Les premières places sont occupées par les bénévoles. Principalement des femmes, septuagénaires au brushing blond ou brun impeccable, collier de perles au cou, bagues en or aux doigts. Une dizaine de journalistes à la tenue passe-partout sont assis derrière ou se tiennent debout sur les passerelles qui surplombent la salle.

Bruno Courtois, directeur de la radio, en impose par sa prestance. Le quinquagénaire aux cheveux poivre et sel incarne à merveille le dandy parisien. Tout y est : la mèche en forme de vague, le teint hâlé, le costume parfaitement taillé, le premier bouton de chemise ouvert pour laisser apparaître une poitrine velue. « La caricature du XVIe arrondissement » résume son rédacteur en chef, Louis Daufresne.

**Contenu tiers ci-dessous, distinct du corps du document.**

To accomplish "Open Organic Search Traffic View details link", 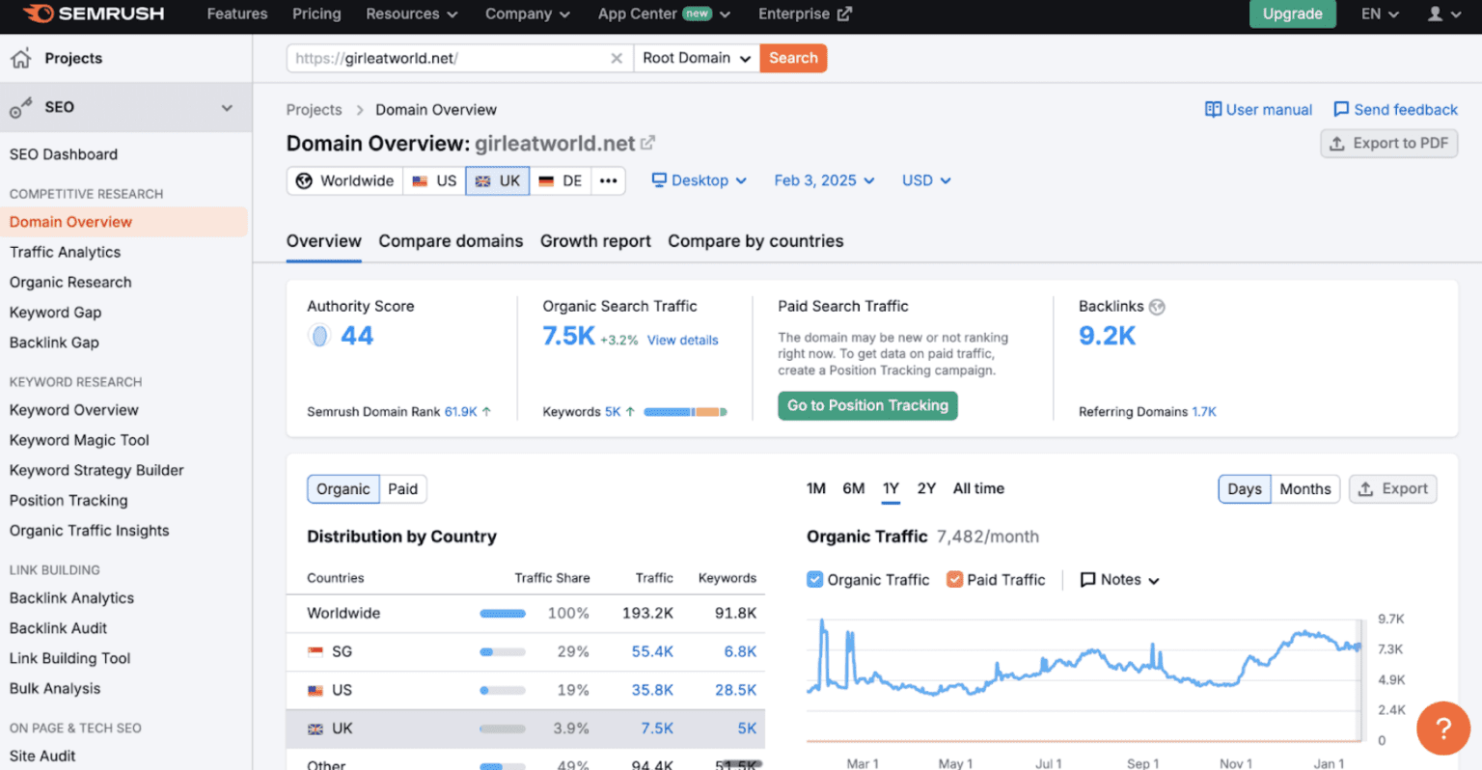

Créer une marque référence

Le directeur commence un exposé qui doit redéfinir les objectifs de la radio pour la prochaine grille de rentrée. Il débute par un constat : la baisse de la pratique religieuse et par l’absence de culture religieuse. Une donnée qui fragilise l’économie de la radio quand on sait que son budget de 3,5 millions d’euros est essentiellement financé par des dons.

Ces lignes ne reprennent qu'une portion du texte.